Study design for the FMT experiment. n = 12/FMT group. ABX, antibiotic.

Figure 3.

Differentially abundant genera in fecal samples from dams and female and male offspring. Log twofold change (FC) of relative abundance for genera, which were found by DESeq2 analysis to be significantly changed in (A) dams, (B–D) female and (E, F) male offspring due to the (A) factors diet, (B, E) maternal diet, (C, F) offspring diet, and (D) maternal DHT exposure. No genera were significantly changed due to DHT exposure in dams or maternal DHT exposure in male offspring. P < 0.05 for all after Benjamini-Hochberg false discovery rate correction. #Firmicutes; †Bacteroidetes; §Proteobacteria; ¶Actinobacteria. Square brackets indicate a Silva suggested taxonomic assignment. n = 9 to 11 animals per tested factor for dams and 34 to 50 animals per tested factor for offspring.

Figure 4.

Alpha diversity of fecal samples from dams and female and male offspring. Number of observed RSVs (left panel) and Shannon Index (right panel) are presented for (A, B) dams, (C, D) female offspring, and (E, F) male offspring. Two-/three-way ANOVA main effect of (a) maternal diet and (b) maternal DHT exposure (P < 0.05). Two-/three-way ANOVA interaction between (1) diet and DHT exposure, (2) maternal DHT exposure and offspring diet, and (3) maternal diet and offspring diet (P < 0.05).
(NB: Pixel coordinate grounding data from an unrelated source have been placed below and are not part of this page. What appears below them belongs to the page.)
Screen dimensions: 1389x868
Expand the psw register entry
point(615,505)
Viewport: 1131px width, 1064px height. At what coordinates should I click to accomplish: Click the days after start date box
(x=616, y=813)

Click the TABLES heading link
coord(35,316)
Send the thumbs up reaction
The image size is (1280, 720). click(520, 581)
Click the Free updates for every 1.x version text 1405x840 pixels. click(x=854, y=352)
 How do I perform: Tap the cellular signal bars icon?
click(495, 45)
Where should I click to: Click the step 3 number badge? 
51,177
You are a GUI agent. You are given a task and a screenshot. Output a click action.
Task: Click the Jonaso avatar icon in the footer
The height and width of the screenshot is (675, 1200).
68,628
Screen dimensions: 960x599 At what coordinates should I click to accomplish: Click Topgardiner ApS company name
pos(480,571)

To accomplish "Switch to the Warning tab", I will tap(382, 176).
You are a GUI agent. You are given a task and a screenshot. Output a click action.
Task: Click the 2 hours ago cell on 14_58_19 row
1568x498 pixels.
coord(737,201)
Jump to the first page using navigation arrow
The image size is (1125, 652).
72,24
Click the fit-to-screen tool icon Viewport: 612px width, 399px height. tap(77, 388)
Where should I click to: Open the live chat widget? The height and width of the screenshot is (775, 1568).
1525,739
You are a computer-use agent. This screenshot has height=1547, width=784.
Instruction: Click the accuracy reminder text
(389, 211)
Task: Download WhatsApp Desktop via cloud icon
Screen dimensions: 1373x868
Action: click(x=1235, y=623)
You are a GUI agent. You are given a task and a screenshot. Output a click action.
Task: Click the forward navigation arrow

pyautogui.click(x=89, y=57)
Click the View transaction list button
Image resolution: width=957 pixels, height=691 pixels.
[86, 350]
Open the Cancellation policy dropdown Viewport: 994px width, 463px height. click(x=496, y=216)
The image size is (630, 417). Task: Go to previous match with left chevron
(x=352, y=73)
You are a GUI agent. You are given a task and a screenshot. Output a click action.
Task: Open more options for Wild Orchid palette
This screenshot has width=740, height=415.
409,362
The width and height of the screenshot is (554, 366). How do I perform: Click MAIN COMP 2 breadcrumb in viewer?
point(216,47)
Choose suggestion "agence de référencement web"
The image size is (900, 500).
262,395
Mean and SEM are shown. n = 4 to 6 animals per group for dams and 7 to 10 animals per group for offspring.

Figure 5.

Beta diversity of fecal samples from dams and female and male offspring. MDS plots of Bray-Curtis distances for the (A) factors diet, (B) DHT exposure, and (C) group in dams and (D, H) maternal diet, (E, I) offspring diet, (F, J) maternal DHT exposure, and (G, K) group in offspring. Each dot represents the total bacterial community composition of one sample. The amount of variation explained by each MDS coordinate is indicated in square brackets. Factors were compared using Adonis.

Figure 6.

Estrous cyclicity in FMT recipients. The percent of time spent in (A) proestrus, (B) diestrus, and (C) the number of proestrus to estrus transitions over 10 consecutive d. Mean and SEM are shown. n = 12 mice per group.

Figure 7.

Anxietylike behavior in FMT recipients. Percentage of time spent in the open arms of the (A) EPM and (C) center of the OF and (B, D) the total distance traveled. Two-way ANOVA main effect of (b) donor maternal DHT exposure (P < 0.05). Mean and SEM are shown. n = 12 mice per group.

Figure 8.

Efficiency of the FMT based on the number of genera shared between FMT inoculate and recipient samples and Bray-Curtis dissimilarity. (A) Genera that were shared between FMT inoculate and at least one recipient sample. (B) Genera that were shared between FMT inoculate and all recipient samples. (C) Bray-Curtis dissimilarity. Samples from all groups were pooled together to evaluate dissimilarities of microbiome profiles between groups, within groups, between FMT recipients and No FMT controls, and between FMT recipients and the inoculate. Mean and SEM are shown. n = 12 animals per group.

Figure 9.

Differentially abundant genera in FMT recipient. Log twofold change (FC) of relative abundance for genera that were found by DESeq 2 analysis to be significantly changed due to (A) donor diet and (B) DHT exposure. P < 0.05 for all after Benjamini-Hochberg false discovery rate correction. #Firmicutes; †Bacteroidetes; §Proteobacteria; ||Deferribacteres; ‡Saccharibacteria. n = 24 animals per tested factor.

Figure 10.

Alpha diversity of fecal samples from FMT recipients and inoculates. The number of observed (A) RSVs and (B) Shannon index. Diamonds show the diversity of the respective FMT inoculate. Two-way ANOVA main effect of (a) donor diet and (b) donor maternal DHT exposure (P < 0.05). Two-way ANOVA interaction between (1) donor diet and donor maternal DHT exposure (P < 0.05). P < 0.05 for (d) all groups compared with No FMT. Mean and SEM are shown. n = 12 animals per group.

Figure 11.

Beta diversity of fecal samples from FMT recipients and inoculates. MDS plots of Bray-Curtis distances for the (A) factors donor diet, (B) donor maternal DHT exposure, and (C) donor group. No FMT animals received PBS instead of fecal inoculate. Each dot represents the total bacterial community composition of one sample. The amount of variation explained by each MDS coordinate is indicated in brackets. Groups were compared using Adonis. PBS, phosphate-buffered saline.